In 1896 music, which was taught by Joseph N. Ashton, was also added to the department. Professor Poland was able to report the next year that during the five years of the existence of the department, 120 men had taken one or more of the six art courses, and he himself had given outside lectures of art at Miss Wheeler’s School, the Normal School, and Miss Saniewska’s School. He also represented the University on the Board of Directors of the Rhode Island School of Design, and by vote of the board, was serving as president of that institution. In 1901 President Faunce recommended that a scheme of cooperation be arranged with the Rhode Island School of Design which would allow students of the School to take such courses as English, modern languages, and mathematics at Brown and open courses in architectural and free-hand drawing at the School to Brown students. The arrangement took effect in 1901-02. Professor Poland reported in 1914 that the Museum of Fine Arts in Manning Hall had been open to the public four hours a week, and was also being used by teachers and classes in the Providence schools. On the retirement of Poland in 1915, the direction of the Museum was transferred to the Department of Greek. John Shapley was instructor in art from 1915 to 1919 and assistant professor from 1919 to 1924.
A new policy in art was ushered in by the appointment of Will S. Taylor as assistant professor of art in 1926. President Faunce announced, “Hitherto the Fine Arts at Brown have been taught by men of classical training and background, and Art has had close relation to Archaeology. To most of our students we have been able to offer the History of Art, but for Modern Art in its present developments we have referred them to other institutions. Now, Mr. Taylor ... will have his studio close beside the campus, and students for the first time will see their teacher as an artist at his task.” A house on George Street opposite St. Stephen’s Church was acquired for his use, and on the rear of its lot and an adjacent lot a one-story studio and classroom building was erected. A new three-year elective course open to 25 men and 25 women was begun, with the first and third year taught by Professor Taylor and the second year taken at the School of Design. A grant from the Carnegie Corporation in 1931-32 allowed the department to add an assistant professor, George E. Downing, to move the department offices and library into 44 Benevolent Street, and to reconstruct the building at 41 Benevolent Street for a studio in mural painting. For several years beginning in 1931 Professor Curt Ducasse’s course in aesthetics was listed as a course in both the Art Department and the Philosophy Department, as was Professor C. Alexander Robinson’s course in classical archaeology in the Art Department and the Classics Department.

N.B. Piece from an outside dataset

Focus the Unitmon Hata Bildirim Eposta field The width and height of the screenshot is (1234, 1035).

In November 1932 Brown University and the Rhode Island School of Design conducted a three-day Institute of Art, made possible by a special grant of the Carnegie Foundation. Frank Lloyd Wright spoke on “The Growth and Development of American Architecture.” Other speakers included Frank Jewett Mather of Princeton, Everett Victor Meeks of Yale, and Kenneth John Conant of Harvard. Honorary degrees were bestowed upon conductor Walter Damrosch, novelist Oliver LaFarge, and Henry W. Kent, secretary of the Metropolitan Museum of Art. In connection with the institute to which 400 art critics, artists, museum directors and educators were invited, there were a number of special exhibits in Providence. Other events were the Lownes memorial organ recital by Fernando Germani, a chamber music recital by the Musical Art Quartet, and a performance of “Trelawney of the Wells” by Sock and Buskin and the Players of Providence. This was the first of several annual institutes of art.

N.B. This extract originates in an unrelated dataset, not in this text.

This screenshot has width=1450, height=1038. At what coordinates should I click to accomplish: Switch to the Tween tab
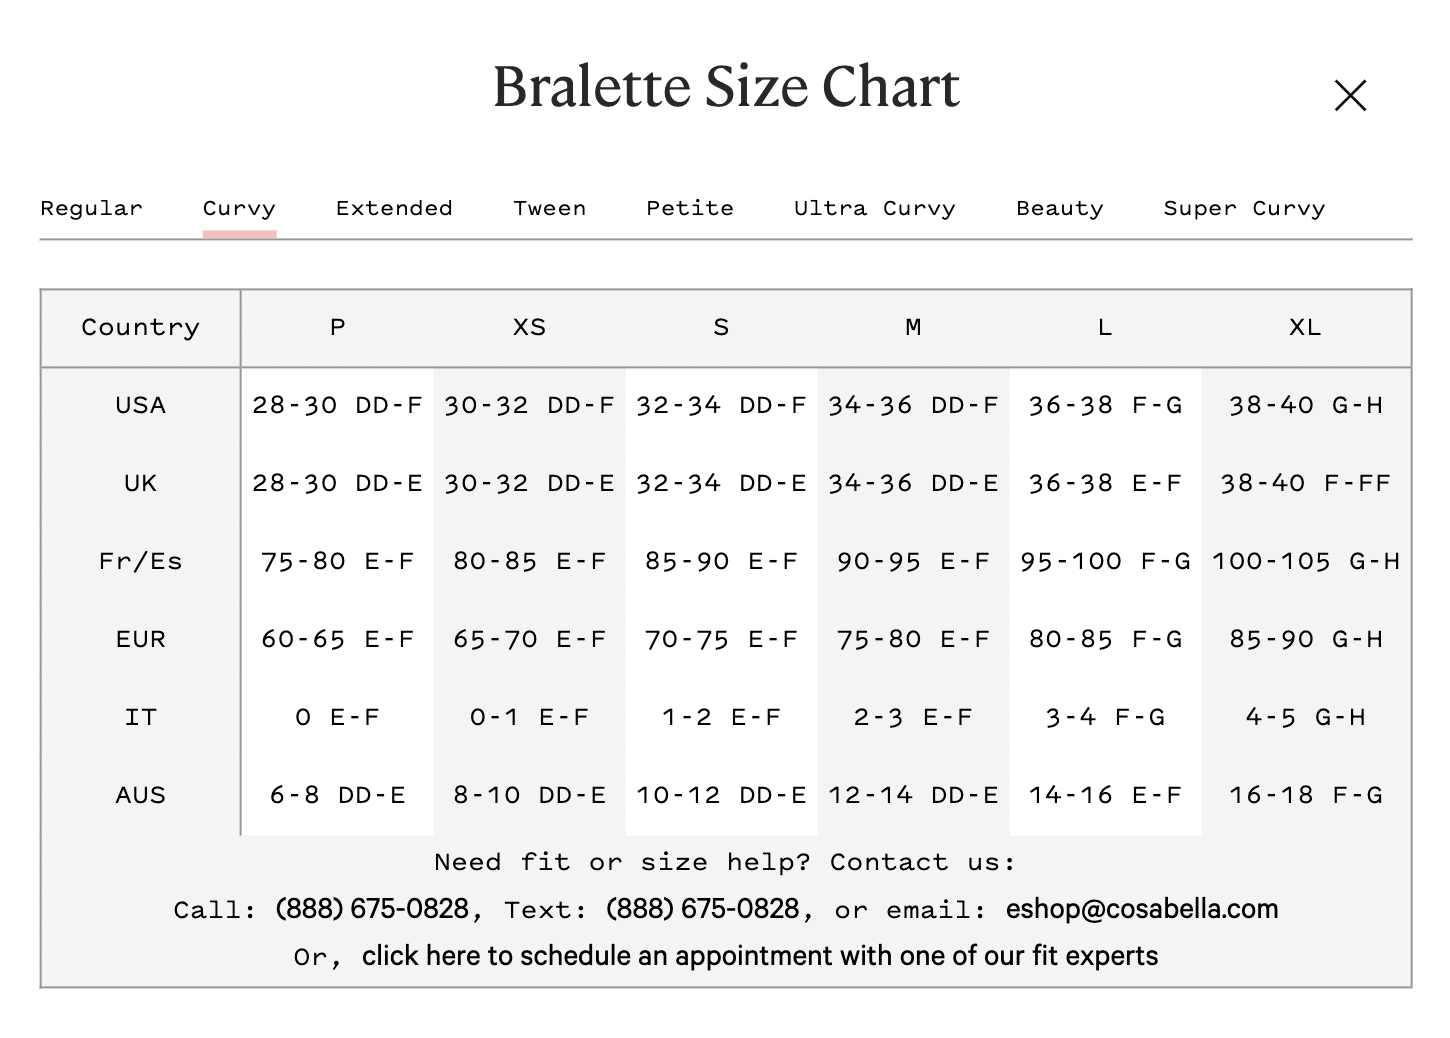549,208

In June of 1949 the University purchased a house at 191 Thayer Street, the former residence of Henry W. Cooke, for the use of the Art Department. Taylor’s studio was moved in the fall of 1949 to a site in back of Brunonia (Richardson) Hall, thereby clearing its former lot for the building of the Refectory. The new shingled building squeezed many functins into its modest cubage. Professor Taylor’s studio occupied its lighted basement, with a large teaching studio upstairs which art history shared. Art history lectures occupied the studio during the morning with images projected on hinged screens dropped from the ceiling. Before the afternoon studio session a janitor raised the screens and exchanged the rows of chairs for easels.
Meanwhile, the department had been growing. First, on the art history side, the arrival of Thomas Reed in 1950 augmented George Downing’s lectures in modern and medieval art with instruction in Renaissance and baroque art. William Loerke, a medievalist, came in 1950, allowing Professor Downing to concentrate on the field of his greatest interest. In studio art Walter Feldman replaced Professor Taylor, who retired in 1953. William Jordy, arriving in 1955, made architecture popular and inspiring to future architects and many other students. Professor Feldman’s specialities in painting and printmaking were augmented by those of Hugh Townley, who arrived in 1961 as Brown’s first sculptor. In the 1960s Profesors Reed and Loerke left, the former for the Rhode Island School of Design, the latter to head Dunbarton Oaks in Washington. Additions to the department were Stephen Scher (medievalist), Bates Lowry (Renaissance), and Fred Licht (eighteenth and nineteenth century). and Edward Koren, known for his fuzzy animal cartoons in the New Yorker, who taught drawing and printmaking. When the city of Florence was flooded in November of 1966, Bates Lowry and Fred Licht initiated the organization of the nationwide Committee to Rescue Italian Art (CRIA), which provided both funds and the advice of art experts in salvaging the city’s art treasures. Both Licht and Lowry left the department in 1968, Licht to become director of the Florida State University Study Center in Florence and Lowry to become director of the Museum of Modern Art. In 1968 Juergen Schulz, an authority in the history of architecture, came to Brown as chairman of the department. In the fall of 1966 a new graduate program in art history began with thirteen graduate students. The program was made possible by a Ford Foundation grant, and was supported by a five-year grant from the Samuel H. Kress Foundation. From 1967 to 1992 students entering the master’s program in art history have mounted an exhibition and published a series of widely acclaimed exhibition catalogues.
The List Art Building, designed by Phillip Johnson and opened in 1971, provided lecture rooms, studios, and exhibition space in the David Winton Bell Gallery. In 1988 the Art Department split into two sections – the Program in the Visual Arts headed by Professor Hugh Townley and the Program in the History of Art and Architecture headed by Juergen Schulz. Both programs later acquired department status. In other changes at this time, the Bell Gallery became independent and the slide library came under the administration of the University Library. The department offers concentrations in the history of art, the practice of arts, and an interdepartmental concentration in art-semiotics, which studies the cultural role of artistic production. Chairmen of the department up to the time of the split have been Will S. Taylor, George E. Downing, William H. Jordy, Bates Lowry, Juergen Schulz, Stephen K. Scher, Kermit S. Champa, Richard Fishman, Roger Mayer, and Rudolf M. Winkes. The chairpersons of the Department of History of Art and Archeology have been Catherine Zerner and Jeffrey Muller, and those of the Department of Visual Arts have been Wendy Edwards and Roger Mayer.